In the system suspend path, we don't want to be racing with the
scheduler kthreads pushing additional queued up jobs to the hw
queue (ringbuffer).  So park them first.  While we are at it,
move the wait for active jobs to complete into the new system-
suspend path.

Signed-off-by: Rob Clark <robdclark@chromium.org>
Link: https://lore.kernel.org/r/20220310234611.424743-3-robdclark@gmail.com
Acked-by: Patrik Jakobsson <pjakobsson@suse.de>
---
 drivers/gpu/drm/msm/adreno/adreno_device.c | 68 ++++++++++++++++++++--
 1 file changed, 64 insertions(+), 4 deletions(-)

diff --git a/drivers/gpu/drm/msm/adreno/adreno_device.c b/drivers/gpu/drm/msm/adreno/adreno_device.c
index 8859834b51b8..0440a98988fc 100644
--- a/drivers/gpu/drm/msm/adreno/adreno_device.c
+++ b/drivers/gpu/drm/msm/adreno/adreno_device.c
@@ -619,22 +619,82 @@ static int active_submits(struct msm_gpu *gpu)

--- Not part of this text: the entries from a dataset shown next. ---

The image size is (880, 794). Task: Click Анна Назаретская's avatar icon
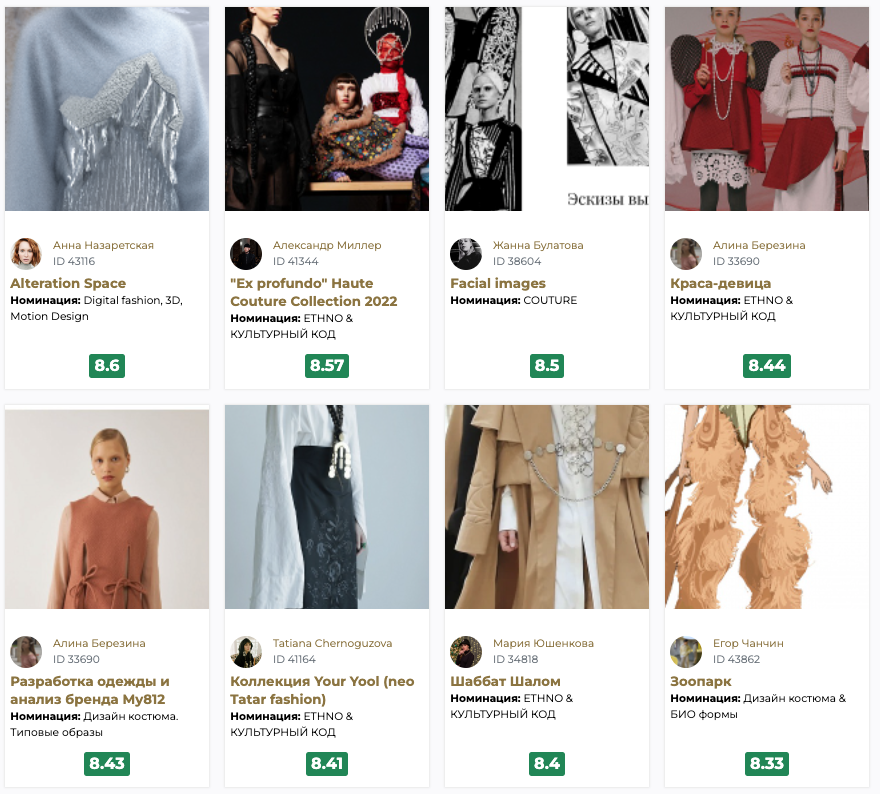pyautogui.click(x=26, y=254)
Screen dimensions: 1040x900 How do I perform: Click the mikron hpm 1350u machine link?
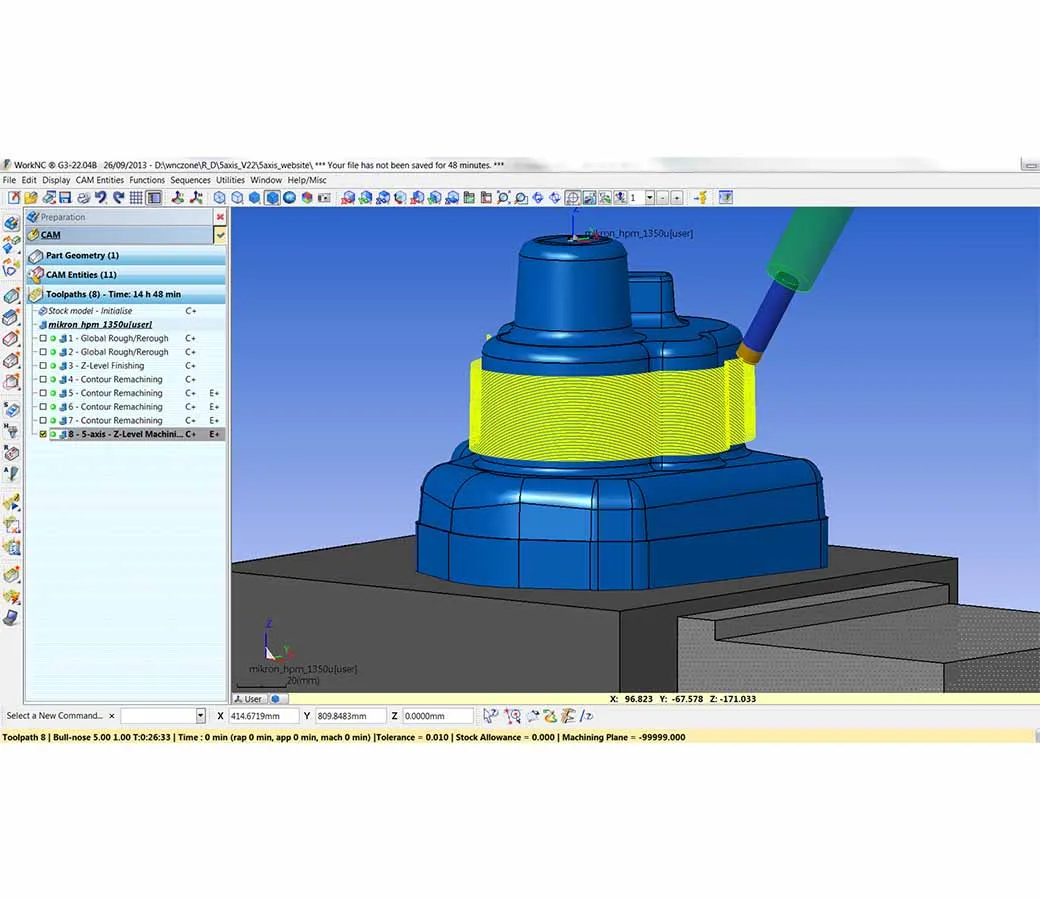(x=103, y=324)
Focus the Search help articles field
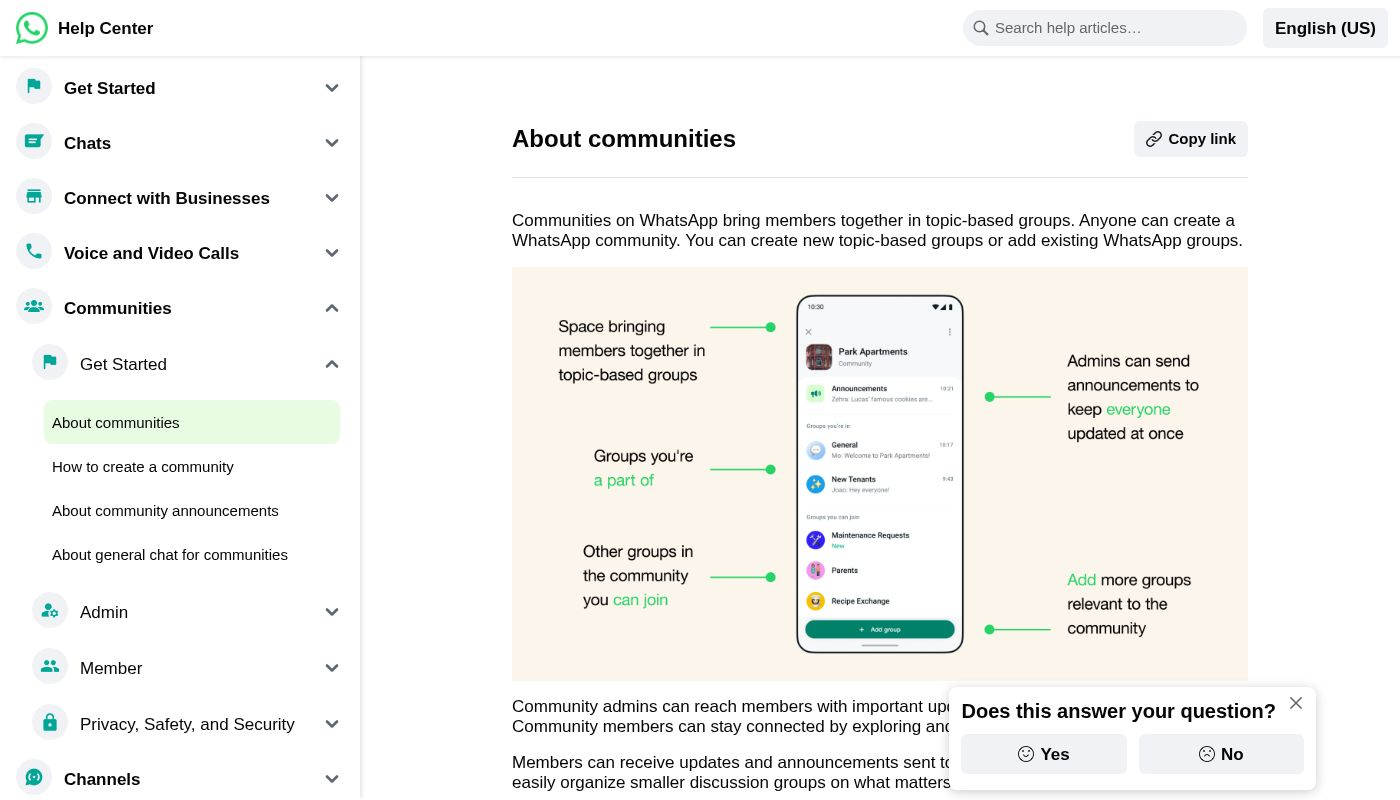The width and height of the screenshot is (1400, 800). [x=1110, y=28]
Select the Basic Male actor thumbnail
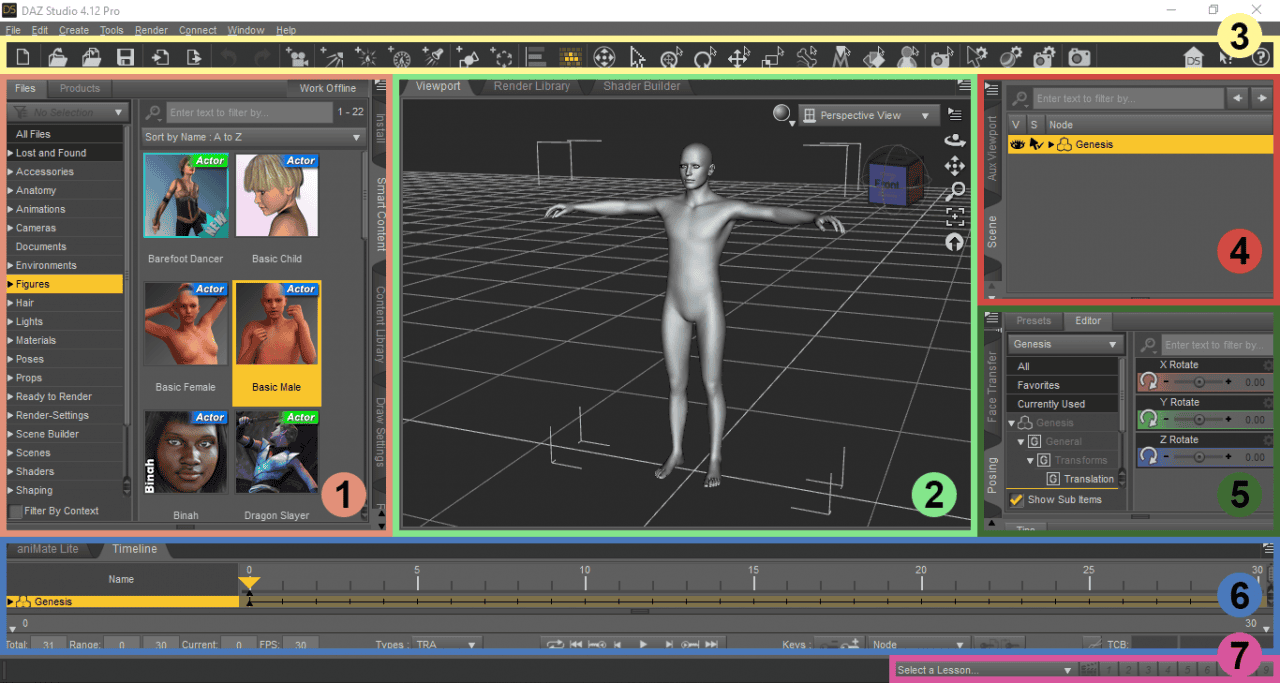The image size is (1280, 683). pos(276,323)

 static int adreno_runtime_suspend(struct device *dev)
 {
 	struct msm_gpu *gpu = dev_to_gpu(dev);
-	int remaining;
+
+	/*
+	 * We should be holding a runpm ref, which will prevent
+	 * runtime suspend.  In the system suspend path, we've
+	 * already waited for active jobs to complete.
+	 */
+	WARN_ON_ONCE(gpu->active_submits);
+
+	return gpu->funcs->pm_suspend(gpu);
+}
+
+static void suspend_scheduler(struct msm_gpu *gpu)
+{
+	int i;
+
+	/*
+	 * Shut down the scheduler before we force suspend, so that
+	 * suspend isn't racing with scheduler kthread feeding us
+	 * more work.
+	 *
+	 * Note, we just want to park the thread, and let any jobs
+	 * that are already on the hw queue complete normally, as
+	 * opposed to the drm_sched_stop() path used for handling
+	 * faulting/timed-out jobs.  We can't really cancel any jobs
+	 * already on the hw queue without racing with the GPU.
+	 */
+	for (i = 0; i < gpu->nr_rings; i++) {
+		struct drm_gpu_scheduler *sched = &gpu->rb[i]->sched;
+		kthread_park(sched->thread);
+	}
+}
+
+static void resume_scheduler(struct msm_gpu *gpu)
+{
+	int i;
+
+	for (i = 0; i < gpu->nr_rings; i++) {
+		struct drm_gpu_scheduler *sched = &gpu->rb[i]->sched;
+		kthread_unpark(sched->thread);
+	}
+}
+
+static int adreno_system_suspend(struct device *dev)
+{
+	struct msm_gpu *gpu = dev_to_gpu(dev);
+	int remaining, ret;
+
+	suspend_scheduler(gpu);
 
 	remaining = wait_event_timeout(gpu->retire_event,
 				       active_submits(gpu) == 0,
 				       msecs_to_jiffies(1000));
 	if (remaining == 0) {
 		dev_err(dev, "Timeout waiting for GPU to suspend\n");
-		return -EBUSY;
+		ret = -EBUSY;
+		goto out;
 	}
 
-	return gpu->funcs->pm_suspend(gpu);
+	ret = pm_runtime_force_suspend(dev);
+out:
+	if (ret)
+		resume_scheduler(gpu);
+
+	return ret;
 }
+
+static int adreno_system_resume(struct device *dev)
+{
+	resume_scheduler(dev_to_gpu(dev));
+	return pm_runtime_force_resume(dev);
+}
+
 #endif
 
 static const struct dev_pm_ops adreno_pm_ops = {
-	SET_SYSTEM_SLEEP_PM_OPS(pm_runtime_force_suspend, pm_runtime_force_resume)
+	SET_SYSTEM_SLEEP_PM_OPS(adreno_system_suspend, adreno_system_resume)
 	SET_RUNTIME_PM_OPS(adreno_runtime_suspend, adreno_runtime_resume, NULL)
 };
 
-- 
2.38.1